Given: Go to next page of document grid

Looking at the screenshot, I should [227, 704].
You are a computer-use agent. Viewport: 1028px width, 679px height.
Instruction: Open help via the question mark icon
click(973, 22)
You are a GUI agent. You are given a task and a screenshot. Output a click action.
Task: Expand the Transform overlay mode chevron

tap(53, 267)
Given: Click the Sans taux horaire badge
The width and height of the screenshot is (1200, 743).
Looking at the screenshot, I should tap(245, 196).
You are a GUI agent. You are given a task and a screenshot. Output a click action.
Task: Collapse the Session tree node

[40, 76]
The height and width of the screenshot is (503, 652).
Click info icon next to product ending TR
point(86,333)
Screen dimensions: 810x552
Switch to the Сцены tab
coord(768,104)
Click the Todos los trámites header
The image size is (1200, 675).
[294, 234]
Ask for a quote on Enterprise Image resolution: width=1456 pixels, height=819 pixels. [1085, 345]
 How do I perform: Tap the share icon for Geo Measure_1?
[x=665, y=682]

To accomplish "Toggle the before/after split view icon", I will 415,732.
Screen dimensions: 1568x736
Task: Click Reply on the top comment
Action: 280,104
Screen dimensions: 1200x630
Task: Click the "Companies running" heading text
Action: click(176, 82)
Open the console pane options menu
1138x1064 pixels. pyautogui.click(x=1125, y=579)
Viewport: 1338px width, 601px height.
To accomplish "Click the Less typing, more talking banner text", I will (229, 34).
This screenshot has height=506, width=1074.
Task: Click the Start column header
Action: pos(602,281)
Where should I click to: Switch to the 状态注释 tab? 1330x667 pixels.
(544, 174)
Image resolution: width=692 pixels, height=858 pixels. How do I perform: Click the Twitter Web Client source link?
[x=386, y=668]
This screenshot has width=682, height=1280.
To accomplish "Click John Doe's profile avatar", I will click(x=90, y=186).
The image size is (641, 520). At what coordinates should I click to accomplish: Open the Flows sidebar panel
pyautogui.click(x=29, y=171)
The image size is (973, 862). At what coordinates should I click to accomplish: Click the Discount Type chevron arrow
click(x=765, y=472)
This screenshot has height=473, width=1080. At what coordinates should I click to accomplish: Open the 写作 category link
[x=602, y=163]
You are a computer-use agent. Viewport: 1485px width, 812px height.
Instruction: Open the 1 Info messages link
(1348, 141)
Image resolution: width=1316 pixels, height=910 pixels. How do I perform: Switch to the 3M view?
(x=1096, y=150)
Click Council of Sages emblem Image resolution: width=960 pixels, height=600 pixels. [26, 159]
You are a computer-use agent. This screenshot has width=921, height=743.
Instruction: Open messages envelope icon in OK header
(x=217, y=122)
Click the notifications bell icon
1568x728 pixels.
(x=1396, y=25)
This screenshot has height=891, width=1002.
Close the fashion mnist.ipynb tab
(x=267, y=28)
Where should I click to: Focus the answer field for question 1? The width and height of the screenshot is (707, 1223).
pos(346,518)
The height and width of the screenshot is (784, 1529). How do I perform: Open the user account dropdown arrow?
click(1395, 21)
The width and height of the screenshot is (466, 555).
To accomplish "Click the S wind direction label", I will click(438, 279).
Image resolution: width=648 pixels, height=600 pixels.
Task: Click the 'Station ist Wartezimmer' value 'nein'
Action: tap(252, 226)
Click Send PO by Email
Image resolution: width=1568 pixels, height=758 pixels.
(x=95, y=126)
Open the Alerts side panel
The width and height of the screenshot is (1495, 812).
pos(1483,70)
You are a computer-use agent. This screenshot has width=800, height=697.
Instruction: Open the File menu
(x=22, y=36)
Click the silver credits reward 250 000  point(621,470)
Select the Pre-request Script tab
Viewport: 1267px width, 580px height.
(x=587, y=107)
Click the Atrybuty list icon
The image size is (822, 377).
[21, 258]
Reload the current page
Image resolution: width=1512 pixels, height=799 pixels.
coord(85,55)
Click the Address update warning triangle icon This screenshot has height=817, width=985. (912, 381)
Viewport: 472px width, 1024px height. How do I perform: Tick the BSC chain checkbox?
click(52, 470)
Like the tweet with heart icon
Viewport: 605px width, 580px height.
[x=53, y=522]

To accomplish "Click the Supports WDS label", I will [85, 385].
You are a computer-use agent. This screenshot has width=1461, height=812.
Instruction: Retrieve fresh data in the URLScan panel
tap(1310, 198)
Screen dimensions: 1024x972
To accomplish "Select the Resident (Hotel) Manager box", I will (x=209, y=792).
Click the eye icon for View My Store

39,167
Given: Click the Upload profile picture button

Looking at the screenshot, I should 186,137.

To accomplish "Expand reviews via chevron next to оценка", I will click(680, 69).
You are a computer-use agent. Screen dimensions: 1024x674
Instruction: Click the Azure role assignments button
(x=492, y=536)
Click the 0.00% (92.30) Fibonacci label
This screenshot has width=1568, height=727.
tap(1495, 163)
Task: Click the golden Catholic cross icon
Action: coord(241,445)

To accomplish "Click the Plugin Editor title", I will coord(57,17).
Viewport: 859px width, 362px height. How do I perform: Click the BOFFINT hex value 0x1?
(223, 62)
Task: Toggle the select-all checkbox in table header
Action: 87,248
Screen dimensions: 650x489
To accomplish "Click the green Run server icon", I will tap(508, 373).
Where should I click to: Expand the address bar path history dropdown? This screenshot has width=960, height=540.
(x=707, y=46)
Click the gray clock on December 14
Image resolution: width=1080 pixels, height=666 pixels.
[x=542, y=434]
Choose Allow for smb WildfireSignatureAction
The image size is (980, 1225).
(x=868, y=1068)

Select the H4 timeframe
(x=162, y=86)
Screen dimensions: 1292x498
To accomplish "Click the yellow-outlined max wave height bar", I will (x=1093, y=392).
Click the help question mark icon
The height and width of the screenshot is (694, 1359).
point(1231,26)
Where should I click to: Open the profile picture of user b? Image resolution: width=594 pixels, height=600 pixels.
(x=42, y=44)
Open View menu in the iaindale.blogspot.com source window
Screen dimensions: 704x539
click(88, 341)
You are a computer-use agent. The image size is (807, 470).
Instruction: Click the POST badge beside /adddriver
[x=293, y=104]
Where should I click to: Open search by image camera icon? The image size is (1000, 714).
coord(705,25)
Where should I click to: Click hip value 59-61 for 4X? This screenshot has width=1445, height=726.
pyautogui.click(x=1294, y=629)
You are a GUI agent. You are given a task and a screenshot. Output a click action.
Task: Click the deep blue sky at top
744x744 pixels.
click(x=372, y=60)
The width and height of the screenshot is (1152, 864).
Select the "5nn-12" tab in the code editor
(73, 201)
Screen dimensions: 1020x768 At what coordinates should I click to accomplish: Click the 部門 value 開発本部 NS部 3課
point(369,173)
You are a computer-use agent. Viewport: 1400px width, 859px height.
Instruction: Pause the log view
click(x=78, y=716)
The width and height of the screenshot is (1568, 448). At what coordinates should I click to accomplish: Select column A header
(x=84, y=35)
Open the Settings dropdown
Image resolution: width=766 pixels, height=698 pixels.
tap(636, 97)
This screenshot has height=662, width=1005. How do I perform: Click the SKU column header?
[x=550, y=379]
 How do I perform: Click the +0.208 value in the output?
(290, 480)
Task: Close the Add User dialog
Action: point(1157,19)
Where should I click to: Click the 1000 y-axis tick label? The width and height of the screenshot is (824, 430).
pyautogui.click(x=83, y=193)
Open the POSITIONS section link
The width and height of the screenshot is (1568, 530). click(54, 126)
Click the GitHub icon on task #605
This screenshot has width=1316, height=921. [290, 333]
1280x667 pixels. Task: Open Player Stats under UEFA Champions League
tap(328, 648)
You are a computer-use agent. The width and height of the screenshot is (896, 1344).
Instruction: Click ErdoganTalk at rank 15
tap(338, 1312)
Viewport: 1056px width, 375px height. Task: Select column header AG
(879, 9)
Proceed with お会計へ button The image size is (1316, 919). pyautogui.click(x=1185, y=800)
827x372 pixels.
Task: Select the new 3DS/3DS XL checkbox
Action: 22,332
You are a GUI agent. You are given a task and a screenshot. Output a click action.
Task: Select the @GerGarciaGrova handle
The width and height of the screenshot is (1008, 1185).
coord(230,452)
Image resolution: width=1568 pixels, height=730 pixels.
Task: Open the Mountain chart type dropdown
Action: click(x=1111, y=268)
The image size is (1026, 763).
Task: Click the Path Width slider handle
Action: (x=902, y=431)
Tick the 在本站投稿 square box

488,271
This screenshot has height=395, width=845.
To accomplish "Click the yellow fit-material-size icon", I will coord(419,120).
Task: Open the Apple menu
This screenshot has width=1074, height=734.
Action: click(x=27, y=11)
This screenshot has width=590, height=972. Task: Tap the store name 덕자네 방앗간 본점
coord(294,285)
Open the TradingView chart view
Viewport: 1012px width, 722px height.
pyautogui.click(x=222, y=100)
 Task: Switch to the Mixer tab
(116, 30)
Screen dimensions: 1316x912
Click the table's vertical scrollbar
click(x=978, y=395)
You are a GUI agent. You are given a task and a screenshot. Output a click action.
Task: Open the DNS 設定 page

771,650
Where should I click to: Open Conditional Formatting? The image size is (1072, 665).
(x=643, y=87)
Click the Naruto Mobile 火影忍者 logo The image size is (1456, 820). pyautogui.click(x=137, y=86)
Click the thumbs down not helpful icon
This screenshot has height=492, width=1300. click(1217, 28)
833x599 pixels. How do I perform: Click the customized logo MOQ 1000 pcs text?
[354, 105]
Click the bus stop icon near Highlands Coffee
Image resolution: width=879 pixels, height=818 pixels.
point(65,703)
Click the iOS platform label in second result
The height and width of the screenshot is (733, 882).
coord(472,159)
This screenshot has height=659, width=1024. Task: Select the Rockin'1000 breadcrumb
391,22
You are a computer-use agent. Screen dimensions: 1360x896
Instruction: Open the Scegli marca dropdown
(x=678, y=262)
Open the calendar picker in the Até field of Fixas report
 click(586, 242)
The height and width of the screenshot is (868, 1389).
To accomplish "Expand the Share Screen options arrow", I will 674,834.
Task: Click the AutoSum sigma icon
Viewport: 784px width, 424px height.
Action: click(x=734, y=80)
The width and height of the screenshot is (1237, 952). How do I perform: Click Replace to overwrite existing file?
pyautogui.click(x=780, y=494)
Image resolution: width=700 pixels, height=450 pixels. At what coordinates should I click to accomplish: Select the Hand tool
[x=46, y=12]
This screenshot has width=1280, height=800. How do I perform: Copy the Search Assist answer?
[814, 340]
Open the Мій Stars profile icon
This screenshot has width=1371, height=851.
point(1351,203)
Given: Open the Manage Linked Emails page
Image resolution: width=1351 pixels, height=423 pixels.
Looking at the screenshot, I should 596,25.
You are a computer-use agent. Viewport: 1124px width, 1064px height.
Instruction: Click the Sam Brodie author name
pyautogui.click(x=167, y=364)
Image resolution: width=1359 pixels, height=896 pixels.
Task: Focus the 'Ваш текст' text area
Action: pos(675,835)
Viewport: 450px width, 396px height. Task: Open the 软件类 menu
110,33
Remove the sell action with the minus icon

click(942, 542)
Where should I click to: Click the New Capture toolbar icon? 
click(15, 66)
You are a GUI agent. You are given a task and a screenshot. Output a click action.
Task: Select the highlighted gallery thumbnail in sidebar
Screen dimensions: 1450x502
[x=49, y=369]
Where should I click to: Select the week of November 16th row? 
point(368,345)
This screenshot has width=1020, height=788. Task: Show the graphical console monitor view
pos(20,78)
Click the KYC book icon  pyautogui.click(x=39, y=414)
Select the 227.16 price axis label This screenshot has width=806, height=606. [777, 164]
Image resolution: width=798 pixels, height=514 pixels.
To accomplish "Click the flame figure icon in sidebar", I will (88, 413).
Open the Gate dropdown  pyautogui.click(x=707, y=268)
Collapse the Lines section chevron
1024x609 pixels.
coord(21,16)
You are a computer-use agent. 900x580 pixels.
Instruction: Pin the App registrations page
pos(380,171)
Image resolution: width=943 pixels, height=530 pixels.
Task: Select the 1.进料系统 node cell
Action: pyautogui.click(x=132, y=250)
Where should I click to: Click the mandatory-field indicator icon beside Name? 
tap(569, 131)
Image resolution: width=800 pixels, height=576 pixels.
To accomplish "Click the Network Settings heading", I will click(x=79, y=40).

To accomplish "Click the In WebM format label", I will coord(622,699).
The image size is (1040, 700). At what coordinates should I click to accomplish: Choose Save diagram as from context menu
-.-.-
> [Directions for this task]: Copy all lines from the material above that hold the word "Choose".

> [Exercise response]:
Choose Allow for smb WildfireSignatureAction
The image size is (1040, 700). At what coordinates should I click to accomplish: Choose Save diagram as from context menu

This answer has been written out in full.